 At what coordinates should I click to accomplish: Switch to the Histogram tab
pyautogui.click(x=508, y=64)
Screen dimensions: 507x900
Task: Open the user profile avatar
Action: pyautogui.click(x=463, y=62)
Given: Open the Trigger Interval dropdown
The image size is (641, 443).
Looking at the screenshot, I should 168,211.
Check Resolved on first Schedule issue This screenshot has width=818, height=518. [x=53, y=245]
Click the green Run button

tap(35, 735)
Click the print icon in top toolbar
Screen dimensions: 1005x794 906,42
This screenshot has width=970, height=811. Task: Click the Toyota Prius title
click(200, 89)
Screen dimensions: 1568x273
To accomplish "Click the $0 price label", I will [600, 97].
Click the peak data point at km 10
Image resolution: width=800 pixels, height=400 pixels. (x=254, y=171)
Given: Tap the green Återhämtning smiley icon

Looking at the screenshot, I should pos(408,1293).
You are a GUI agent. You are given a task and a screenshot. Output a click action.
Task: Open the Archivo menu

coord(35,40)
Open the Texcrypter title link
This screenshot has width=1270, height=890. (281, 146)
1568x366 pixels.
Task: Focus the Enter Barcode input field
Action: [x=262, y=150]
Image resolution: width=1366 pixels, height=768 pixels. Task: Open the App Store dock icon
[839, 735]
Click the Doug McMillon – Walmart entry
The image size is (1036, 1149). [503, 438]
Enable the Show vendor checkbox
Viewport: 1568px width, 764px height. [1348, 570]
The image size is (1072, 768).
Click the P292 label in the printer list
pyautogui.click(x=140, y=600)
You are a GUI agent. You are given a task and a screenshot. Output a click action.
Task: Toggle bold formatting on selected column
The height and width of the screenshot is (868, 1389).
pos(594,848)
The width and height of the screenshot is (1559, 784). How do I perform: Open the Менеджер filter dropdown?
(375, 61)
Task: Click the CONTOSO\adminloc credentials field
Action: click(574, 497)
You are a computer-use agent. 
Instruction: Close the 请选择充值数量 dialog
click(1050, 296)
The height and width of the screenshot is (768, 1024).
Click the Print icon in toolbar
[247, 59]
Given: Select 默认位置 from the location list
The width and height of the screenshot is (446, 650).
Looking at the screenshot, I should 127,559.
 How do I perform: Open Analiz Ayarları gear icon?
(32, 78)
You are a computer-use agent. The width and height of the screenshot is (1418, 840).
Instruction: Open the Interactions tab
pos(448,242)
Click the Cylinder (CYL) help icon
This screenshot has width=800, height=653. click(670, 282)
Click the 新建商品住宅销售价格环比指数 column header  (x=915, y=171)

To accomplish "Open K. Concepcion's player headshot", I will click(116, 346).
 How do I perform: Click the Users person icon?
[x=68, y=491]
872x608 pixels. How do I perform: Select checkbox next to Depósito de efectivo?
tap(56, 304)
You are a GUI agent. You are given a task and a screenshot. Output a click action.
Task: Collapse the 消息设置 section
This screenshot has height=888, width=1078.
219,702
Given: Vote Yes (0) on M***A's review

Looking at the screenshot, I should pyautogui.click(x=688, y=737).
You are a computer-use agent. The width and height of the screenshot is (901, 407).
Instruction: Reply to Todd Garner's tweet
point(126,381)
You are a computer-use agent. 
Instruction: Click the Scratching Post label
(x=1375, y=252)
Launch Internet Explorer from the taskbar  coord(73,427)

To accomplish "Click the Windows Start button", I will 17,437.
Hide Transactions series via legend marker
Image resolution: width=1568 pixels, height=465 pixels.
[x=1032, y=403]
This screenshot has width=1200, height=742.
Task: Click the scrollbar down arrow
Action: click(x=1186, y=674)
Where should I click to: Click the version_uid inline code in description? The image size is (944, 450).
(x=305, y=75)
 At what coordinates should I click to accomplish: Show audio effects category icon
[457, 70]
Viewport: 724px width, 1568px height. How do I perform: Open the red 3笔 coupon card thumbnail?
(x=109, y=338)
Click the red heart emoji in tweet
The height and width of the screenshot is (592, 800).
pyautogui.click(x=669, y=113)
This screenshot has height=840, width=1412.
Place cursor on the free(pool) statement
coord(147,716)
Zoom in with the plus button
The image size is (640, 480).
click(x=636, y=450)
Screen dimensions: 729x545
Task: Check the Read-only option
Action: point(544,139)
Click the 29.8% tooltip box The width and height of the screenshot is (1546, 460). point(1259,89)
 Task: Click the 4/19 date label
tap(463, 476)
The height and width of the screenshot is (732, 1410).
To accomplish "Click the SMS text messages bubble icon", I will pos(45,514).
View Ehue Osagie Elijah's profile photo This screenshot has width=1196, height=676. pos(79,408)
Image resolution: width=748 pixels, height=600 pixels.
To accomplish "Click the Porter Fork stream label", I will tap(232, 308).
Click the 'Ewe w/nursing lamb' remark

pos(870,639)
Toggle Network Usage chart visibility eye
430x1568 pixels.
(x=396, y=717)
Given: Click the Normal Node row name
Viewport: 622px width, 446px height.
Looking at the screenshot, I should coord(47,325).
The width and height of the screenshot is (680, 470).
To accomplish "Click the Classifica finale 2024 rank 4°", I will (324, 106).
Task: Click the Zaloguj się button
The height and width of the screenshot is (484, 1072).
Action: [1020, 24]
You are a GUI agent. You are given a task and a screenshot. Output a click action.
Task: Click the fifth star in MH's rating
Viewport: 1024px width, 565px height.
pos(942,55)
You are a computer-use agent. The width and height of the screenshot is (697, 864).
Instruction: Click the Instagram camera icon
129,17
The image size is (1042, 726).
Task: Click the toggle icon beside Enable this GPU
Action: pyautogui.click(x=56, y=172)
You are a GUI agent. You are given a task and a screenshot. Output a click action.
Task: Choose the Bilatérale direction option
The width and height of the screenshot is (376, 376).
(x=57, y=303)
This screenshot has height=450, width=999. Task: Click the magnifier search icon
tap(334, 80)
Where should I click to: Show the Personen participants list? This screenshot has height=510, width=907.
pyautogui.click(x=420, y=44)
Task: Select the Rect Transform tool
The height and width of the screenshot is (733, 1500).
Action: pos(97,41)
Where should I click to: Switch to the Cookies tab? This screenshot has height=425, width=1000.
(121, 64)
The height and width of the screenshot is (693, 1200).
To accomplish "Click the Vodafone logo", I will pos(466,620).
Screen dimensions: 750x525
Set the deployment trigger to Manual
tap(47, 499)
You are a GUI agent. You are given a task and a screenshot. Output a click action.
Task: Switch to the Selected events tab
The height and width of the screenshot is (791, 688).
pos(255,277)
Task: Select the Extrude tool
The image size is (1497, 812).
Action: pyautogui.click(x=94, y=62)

####################

## Exercise
The required output is all of the material, word for word.

## Answer box
 At what coordinates should I click to accomplish: Switch to the Histogram tab
pyautogui.click(x=508, y=64)
Screen dimensions: 507x900
Task: Open the user profile avatar
Action: pyautogui.click(x=463, y=62)
Given: Open the Trigger Interval dropdown
The image size is (641, 443).
Looking at the screenshot, I should 168,211.
Check Resolved on first Schedule issue This screenshot has width=818, height=518. [x=53, y=245]
Click the green Run button

tap(35, 735)
Click the print icon in top toolbar
Screen dimensions: 1005x794 906,42
This screenshot has width=970, height=811. Task: Click the Toyota Prius title
click(200, 89)
Screen dimensions: 1568x273
To accomplish "Click the $0 price label", I will [600, 97].
Click the peak data point at km 10
Image resolution: width=800 pixels, height=400 pixels. (x=254, y=171)
Given: Tap the green Återhämtning smiley icon

Looking at the screenshot, I should pos(408,1293).
You are a GUI agent. You are given a task and a screenshot. Output a click action.
Task: Open the Archivo menu

coord(35,40)
Open the Texcrypter title link
This screenshot has width=1270, height=890. (281, 146)
1568x366 pixels.
Task: Focus the Enter Barcode input field
Action: [x=262, y=150]
Image resolution: width=1366 pixels, height=768 pixels. Task: Open the App Store dock icon
[839, 735]
Click the Doug McMillon – Walmart entry
The image size is (1036, 1149). [503, 438]
Enable the Show vendor checkbox
Viewport: 1568px width, 764px height. [1348, 570]
The image size is (1072, 768).
Click the P292 label in the printer list
pyautogui.click(x=140, y=600)
You are a GUI agent. You are given a task and a screenshot. Output a click action.
Task: Toggle bold formatting on selected column
The height and width of the screenshot is (868, 1389).
pos(594,848)
The width and height of the screenshot is (1559, 784). How do I perform: Open the Менеджер filter dropdown?
(375, 61)
Task: Click the CONTOSO\adminloc credentials field
Action: click(574, 497)
You are a computer-use agent. 
Instruction: Close the 请选择充值数量 dialog
click(1050, 296)
The height and width of the screenshot is (768, 1024).
Click the Print icon in toolbar
[247, 59]
Given: Select 默认位置 from the location list
The width and height of the screenshot is (446, 650).
Looking at the screenshot, I should 127,559.
 How do I perform: Open Analiz Ayarları gear icon?
(32, 78)
You are a computer-use agent. The width and height of the screenshot is (1418, 840).
Instruction: Open the Interactions tab
pos(448,242)
Click the Cylinder (CYL) help icon
This screenshot has width=800, height=653. click(670, 282)
Click the 新建商品住宅销售价格环比指数 column header  (x=915, y=171)

To accomplish "Open K. Concepcion's player headshot", I will click(116, 346).
 How do I perform: Click the Users person icon?
[x=68, y=491]
872x608 pixels. How do I perform: Select checkbox next to Depósito de efectivo?
tap(56, 304)
You are a GUI agent. You are given a task and a screenshot. Output a click action.
Task: Collapse the 消息设置 section
This screenshot has height=888, width=1078.
219,702
Given: Vote Yes (0) on M***A's review

Looking at the screenshot, I should pyautogui.click(x=688, y=737).
You are a computer-use agent. The width and height of the screenshot is (901, 407).
Instruction: Reply to Todd Garner's tweet
point(126,381)
You are a computer-use agent. 
Instruction: Click the Scratching Post label
(x=1375, y=252)
Launch Internet Explorer from the taskbar  coord(73,427)

To accomplish "Click the Windows Start button", I will 17,437.
Hide Transactions series via legend marker
Image resolution: width=1568 pixels, height=465 pixels.
[x=1032, y=403]
This screenshot has width=1200, height=742.
Task: Click the scrollbar down arrow
Action: click(x=1186, y=674)
Where should I click to: Click the version_uid inline code in description? The image size is (944, 450).
(x=305, y=75)
 At what coordinates should I click to accomplish: Show audio effects category icon
[457, 70]
Viewport: 724px width, 1568px height. How do I perform: Open the red 3笔 coupon card thumbnail?
(x=109, y=338)
Click the red heart emoji in tweet
The height and width of the screenshot is (592, 800).
pyautogui.click(x=669, y=113)
This screenshot has height=840, width=1412.
Place cursor on the free(pool) statement
coord(147,716)
Zoom in with the plus button
The image size is (640, 480).
click(x=636, y=450)
Screen dimensions: 729x545
Task: Check the Read-only option
Action: point(544,139)
Click the 29.8% tooltip box The width and height of the screenshot is (1546, 460). point(1259,89)
 Task: Click the 4/19 date label
tap(463, 476)
The height and width of the screenshot is (732, 1410).
To accomplish "Click the SMS text messages bubble icon", I will pos(45,514).
View Ehue Osagie Elijah's profile photo This screenshot has width=1196, height=676. pos(79,408)
Image resolution: width=748 pixels, height=600 pixels.
To accomplish "Click the Porter Fork stream label", I will tap(232, 308).
Click the 'Ewe w/nursing lamb' remark

pos(870,639)
Toggle Network Usage chart visibility eye
430x1568 pixels.
(x=396, y=717)
Given: Click the Normal Node row name
Viewport: 622px width, 446px height.
Looking at the screenshot, I should coord(47,325).
The width and height of the screenshot is (680, 470).
To accomplish "Click the Classifica finale 2024 rank 4°", I will (324, 106).
Task: Click the Zaloguj się button
The height and width of the screenshot is (484, 1072).
Action: [1020, 24]
You are a GUI agent. You are given a task and a screenshot. Output a click action.
Task: Click the fifth star in MH's rating
Viewport: 1024px width, 565px height.
pos(942,55)
You are a computer-use agent. The width and height of the screenshot is (697, 864).
Instruction: Click the Instagram camera icon
129,17
The image size is (1042, 726).
Task: Click the toggle icon beside Enable this GPU
Action: pyautogui.click(x=56, y=172)
You are a GUI agent. You are given a task and a screenshot. Output a click action.
Task: Choose the Bilatérale direction option
The width and height of the screenshot is (376, 376).
(x=57, y=303)
This screenshot has height=450, width=999. Task: Click the magnifier search icon
tap(334, 80)
Where should I click to: Show the Personen participants list? This screenshot has height=510, width=907.
pyautogui.click(x=420, y=44)
Task: Select the Rect Transform tool
The height and width of the screenshot is (733, 1500).
Action: pos(97,41)
Where should I click to: Switch to the Cookies tab? This screenshot has height=425, width=1000.
(121, 64)
The height and width of the screenshot is (693, 1200).
To accomplish "Click the Vodafone logo", I will pos(466,620).
Screen dimensions: 750x525
Set the deployment trigger to Manual
tap(47, 499)
You are a GUI agent. You are given a task and a screenshot. Output a click action.
Task: Switch to the Selected events tab
The height and width of the screenshot is (791, 688).
pos(255,277)
Task: Select the Extrude tool
The image size is (1497, 812).
Action: pyautogui.click(x=94, y=62)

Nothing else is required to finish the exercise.